Below are the records; copy each line in them that holds the word "marker".

(Data provided)

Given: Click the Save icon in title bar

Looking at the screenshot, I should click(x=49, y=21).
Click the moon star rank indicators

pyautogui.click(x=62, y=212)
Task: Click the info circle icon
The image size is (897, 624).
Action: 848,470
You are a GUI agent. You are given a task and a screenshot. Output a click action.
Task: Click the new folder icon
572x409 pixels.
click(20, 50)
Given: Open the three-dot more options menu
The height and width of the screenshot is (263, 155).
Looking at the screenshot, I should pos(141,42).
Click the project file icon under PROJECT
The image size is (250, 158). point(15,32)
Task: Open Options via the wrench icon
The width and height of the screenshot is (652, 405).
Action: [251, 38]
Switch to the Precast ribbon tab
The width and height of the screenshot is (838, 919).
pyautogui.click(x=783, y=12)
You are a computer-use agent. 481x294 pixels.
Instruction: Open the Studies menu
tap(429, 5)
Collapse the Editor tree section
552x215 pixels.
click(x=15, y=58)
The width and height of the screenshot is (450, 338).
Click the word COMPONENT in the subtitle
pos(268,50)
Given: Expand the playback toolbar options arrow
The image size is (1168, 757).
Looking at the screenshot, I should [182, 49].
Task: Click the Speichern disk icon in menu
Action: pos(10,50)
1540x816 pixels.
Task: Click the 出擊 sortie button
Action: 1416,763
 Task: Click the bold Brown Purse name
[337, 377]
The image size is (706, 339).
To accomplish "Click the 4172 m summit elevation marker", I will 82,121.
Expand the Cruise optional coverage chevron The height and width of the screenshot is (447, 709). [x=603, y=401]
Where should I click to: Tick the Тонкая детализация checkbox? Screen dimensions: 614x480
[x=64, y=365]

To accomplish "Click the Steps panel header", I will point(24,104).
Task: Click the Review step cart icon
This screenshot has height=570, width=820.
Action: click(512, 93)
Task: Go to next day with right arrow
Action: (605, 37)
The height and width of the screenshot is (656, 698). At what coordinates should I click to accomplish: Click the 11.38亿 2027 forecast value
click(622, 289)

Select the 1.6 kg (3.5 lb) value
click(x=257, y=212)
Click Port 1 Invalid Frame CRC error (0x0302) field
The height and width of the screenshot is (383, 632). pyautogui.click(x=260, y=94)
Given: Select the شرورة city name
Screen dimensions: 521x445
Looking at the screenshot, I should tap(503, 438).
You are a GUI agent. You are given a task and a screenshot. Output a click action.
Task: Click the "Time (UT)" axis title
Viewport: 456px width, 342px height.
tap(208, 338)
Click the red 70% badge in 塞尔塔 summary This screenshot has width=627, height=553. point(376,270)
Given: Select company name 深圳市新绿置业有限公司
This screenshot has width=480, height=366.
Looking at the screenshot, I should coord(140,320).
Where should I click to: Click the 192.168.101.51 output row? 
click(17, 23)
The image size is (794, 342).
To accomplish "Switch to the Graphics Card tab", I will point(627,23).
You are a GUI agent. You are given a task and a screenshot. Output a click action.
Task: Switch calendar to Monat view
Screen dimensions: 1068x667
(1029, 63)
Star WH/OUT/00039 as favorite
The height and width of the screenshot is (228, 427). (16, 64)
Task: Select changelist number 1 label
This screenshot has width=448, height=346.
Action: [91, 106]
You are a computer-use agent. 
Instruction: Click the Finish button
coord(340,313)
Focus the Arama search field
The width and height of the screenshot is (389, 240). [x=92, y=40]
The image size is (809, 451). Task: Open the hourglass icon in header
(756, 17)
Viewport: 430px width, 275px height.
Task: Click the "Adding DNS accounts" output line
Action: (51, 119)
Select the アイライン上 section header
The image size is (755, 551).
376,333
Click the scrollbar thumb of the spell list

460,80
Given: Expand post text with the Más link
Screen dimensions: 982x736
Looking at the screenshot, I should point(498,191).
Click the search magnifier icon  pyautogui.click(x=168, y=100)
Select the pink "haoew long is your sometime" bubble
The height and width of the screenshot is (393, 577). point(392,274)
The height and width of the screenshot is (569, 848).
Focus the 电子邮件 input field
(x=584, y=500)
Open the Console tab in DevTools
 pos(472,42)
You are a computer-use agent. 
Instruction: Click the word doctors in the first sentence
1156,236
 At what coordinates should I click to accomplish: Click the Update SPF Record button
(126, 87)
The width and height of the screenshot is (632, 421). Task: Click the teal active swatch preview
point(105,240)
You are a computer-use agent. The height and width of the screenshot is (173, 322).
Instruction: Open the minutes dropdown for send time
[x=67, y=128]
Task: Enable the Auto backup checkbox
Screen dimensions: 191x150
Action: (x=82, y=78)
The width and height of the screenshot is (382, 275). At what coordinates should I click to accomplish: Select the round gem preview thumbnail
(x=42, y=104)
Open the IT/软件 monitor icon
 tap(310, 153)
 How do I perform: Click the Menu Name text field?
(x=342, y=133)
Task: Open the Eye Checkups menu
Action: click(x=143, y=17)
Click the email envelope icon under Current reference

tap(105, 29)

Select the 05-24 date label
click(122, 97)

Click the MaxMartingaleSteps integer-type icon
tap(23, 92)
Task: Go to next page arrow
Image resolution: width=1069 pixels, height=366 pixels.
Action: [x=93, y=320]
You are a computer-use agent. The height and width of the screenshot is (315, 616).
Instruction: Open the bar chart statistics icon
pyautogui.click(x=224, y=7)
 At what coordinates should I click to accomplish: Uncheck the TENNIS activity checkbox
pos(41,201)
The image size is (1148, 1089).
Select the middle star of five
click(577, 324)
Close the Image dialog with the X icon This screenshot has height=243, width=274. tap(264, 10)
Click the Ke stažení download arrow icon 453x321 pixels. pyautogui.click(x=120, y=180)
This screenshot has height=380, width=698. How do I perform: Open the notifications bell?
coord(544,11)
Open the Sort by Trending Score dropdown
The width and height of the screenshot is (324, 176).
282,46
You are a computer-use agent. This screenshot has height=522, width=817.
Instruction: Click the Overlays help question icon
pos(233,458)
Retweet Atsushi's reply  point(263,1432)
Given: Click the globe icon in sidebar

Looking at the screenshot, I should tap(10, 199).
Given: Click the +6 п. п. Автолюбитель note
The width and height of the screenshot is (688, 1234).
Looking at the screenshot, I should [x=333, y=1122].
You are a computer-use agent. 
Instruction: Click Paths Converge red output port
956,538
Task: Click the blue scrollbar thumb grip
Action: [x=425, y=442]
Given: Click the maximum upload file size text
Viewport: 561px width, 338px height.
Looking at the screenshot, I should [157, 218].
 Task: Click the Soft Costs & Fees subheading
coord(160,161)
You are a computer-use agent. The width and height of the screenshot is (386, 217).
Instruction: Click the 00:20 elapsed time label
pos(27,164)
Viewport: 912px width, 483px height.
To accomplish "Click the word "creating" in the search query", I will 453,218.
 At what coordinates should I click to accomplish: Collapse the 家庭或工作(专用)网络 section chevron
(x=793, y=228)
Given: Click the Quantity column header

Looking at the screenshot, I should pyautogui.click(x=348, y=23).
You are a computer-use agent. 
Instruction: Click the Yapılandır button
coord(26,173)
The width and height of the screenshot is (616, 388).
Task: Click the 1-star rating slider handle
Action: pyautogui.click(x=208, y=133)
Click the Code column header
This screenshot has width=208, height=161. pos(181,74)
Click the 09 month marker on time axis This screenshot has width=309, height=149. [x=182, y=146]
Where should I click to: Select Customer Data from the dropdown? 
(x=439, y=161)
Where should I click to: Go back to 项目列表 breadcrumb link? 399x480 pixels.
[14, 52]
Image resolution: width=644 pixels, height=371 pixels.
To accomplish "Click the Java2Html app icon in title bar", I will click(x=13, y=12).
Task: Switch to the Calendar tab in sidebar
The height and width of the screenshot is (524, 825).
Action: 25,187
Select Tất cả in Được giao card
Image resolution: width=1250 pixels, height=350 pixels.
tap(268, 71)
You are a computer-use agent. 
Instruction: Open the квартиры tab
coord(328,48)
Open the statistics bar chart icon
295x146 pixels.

(End Data provided)

# Answer to this exercise:
To accomplish "Click the 4172 m summit elevation marker", I will 82,121.
Click the 09 month marker on time axis This screenshot has width=309, height=149. [x=182, y=146]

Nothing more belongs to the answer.